It cannot currently handle:

  • special characters

  • backslashes

  • binary data

  • duplicate field names in a header line

  • duplicate row names

Also, quoted words are not specially treated nor are unbalanced quote characters detected.

Constructor with default options

my $t = CSV::Table.new: :$csv,
                        :has-header=True,
                        :separator='auto',
                        :normalize=True,
                        :trim=True,
                        :comment-char='#',
                        :line-ending="\n",
                        :empty-cell-value="",
                        :has-row-names=False,
                        :raw-ending="-raw",
                        :config
                        ;

Following are the allowable values for the named arguments. The user is cautioned that unspecified values are probably not tested. File an issue if your value of choice is not specified and it can be added and tested for.
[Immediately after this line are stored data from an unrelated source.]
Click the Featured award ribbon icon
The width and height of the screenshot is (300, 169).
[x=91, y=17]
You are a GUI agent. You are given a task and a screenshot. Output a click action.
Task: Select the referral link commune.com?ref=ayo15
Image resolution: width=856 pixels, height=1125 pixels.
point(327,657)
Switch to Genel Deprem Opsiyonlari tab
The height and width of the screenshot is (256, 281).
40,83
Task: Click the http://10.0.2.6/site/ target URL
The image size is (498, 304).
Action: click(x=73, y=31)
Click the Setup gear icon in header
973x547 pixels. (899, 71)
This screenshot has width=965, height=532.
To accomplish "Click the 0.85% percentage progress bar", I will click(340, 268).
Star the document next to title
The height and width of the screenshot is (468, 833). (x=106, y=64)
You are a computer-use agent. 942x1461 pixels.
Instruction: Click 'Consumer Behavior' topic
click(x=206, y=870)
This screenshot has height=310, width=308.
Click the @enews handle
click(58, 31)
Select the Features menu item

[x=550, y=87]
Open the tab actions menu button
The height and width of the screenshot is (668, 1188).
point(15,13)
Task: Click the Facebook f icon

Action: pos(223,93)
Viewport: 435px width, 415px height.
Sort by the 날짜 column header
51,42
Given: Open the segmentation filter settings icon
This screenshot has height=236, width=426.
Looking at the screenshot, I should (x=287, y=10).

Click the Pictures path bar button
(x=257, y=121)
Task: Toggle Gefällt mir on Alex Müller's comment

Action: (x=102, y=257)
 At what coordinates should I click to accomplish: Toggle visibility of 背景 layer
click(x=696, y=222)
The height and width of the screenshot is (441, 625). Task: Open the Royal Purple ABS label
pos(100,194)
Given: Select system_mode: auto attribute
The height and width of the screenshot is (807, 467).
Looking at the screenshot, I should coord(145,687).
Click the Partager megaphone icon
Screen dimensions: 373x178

There are a lot of options, one or all of which can be defined in a YAML (or JSON) configuration file whose path is provided by the config option. The user may get a prefilled YAML config file by executing:

$ raku -e'use CSV::Table; CSV::Table.write-config'
See CSV::Table JSON configuration file 'config-csv-table.yml'

or

$ raku -e'use CSV::Table; CSV::Table.write-config(:type<json>)'
See CSV::Table JSON configuration file 'config-csv-table.json'

Alternatively, you can call the method on a CSV::Table object in the REPL:

$ raku
> use CSV::Table;
> CSV::Table.write-config
See CSV::Table YAML configuration file 'config-csv-table.yml'
  • :$separator

    • auto [default]

    • comma (,)

    • pipe (|)

    • semicolon (;)

    • tab (\t)

  • :$normalize

    • True [default]

    • False

  • :$trim

    • True [default]

    • False

  • :$comment-char

    • # [default]

    • others, including multiple characters, are possible

  • :$has-header

    • True [default]

    • False

  • :$line-ending

    • "\n" [default]

    • String

  • :$empty-cell-value

    • '' [default]

    • String

  • :$has-row-names

    • False [default]

    • True

Accessing the table

The following table shows how to access each cell in a table $t with a header row plus R rows and C columns of data. (In matrix terminology it is an M x N rectangular matrix with M rows and N columns.)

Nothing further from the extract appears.